Periscope Data
The world’s fastest visualization platform for data analysts.

The High-Performance SQL Blog

Use Subqueries and Window Functions to Compute Running Averages

July 15, 2014

Daily Active Users by Week

By now, we’re all familiar with the ubiquitous Daily Active Users metric. It’s a wonderful, concrete way to get a sense of your engagement.
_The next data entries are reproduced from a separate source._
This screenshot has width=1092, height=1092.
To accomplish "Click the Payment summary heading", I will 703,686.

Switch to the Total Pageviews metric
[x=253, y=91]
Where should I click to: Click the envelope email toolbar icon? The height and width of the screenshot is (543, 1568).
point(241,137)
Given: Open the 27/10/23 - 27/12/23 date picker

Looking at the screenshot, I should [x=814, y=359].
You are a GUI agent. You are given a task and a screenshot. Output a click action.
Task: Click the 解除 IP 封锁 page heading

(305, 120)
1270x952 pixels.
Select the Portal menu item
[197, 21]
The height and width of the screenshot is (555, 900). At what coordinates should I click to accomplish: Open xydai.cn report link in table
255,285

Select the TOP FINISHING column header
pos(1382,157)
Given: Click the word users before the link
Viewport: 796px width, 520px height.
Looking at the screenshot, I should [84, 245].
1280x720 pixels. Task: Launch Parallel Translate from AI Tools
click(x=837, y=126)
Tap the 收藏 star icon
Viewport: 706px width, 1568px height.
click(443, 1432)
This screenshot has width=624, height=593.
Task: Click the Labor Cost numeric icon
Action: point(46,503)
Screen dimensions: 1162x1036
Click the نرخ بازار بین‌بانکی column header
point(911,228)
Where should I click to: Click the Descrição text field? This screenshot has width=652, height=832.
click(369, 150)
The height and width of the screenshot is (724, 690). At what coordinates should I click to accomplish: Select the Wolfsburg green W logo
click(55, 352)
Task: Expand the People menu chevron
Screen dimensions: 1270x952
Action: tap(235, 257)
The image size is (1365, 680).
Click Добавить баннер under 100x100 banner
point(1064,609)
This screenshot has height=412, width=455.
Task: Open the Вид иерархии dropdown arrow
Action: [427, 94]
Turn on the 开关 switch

Here’s a simple query that will do the trick:

select date(created_at), count(distinct user_id)
from activity
group by 1

Easy! Put it into your favorite visualization tool, and you get a graph like this:

Daily Active Users

Holy noise in the data, Batman! It certainly seems to be going up, but it’s hard to identify the trends. If only there were a way to smooth it out.

Running Averages

To smooth this out, let’s look at Daily Active Users by Week, which is a weekly average of your DAUs. Note this is not the same as Weekly Active Users: Both are valid, yet measure different things.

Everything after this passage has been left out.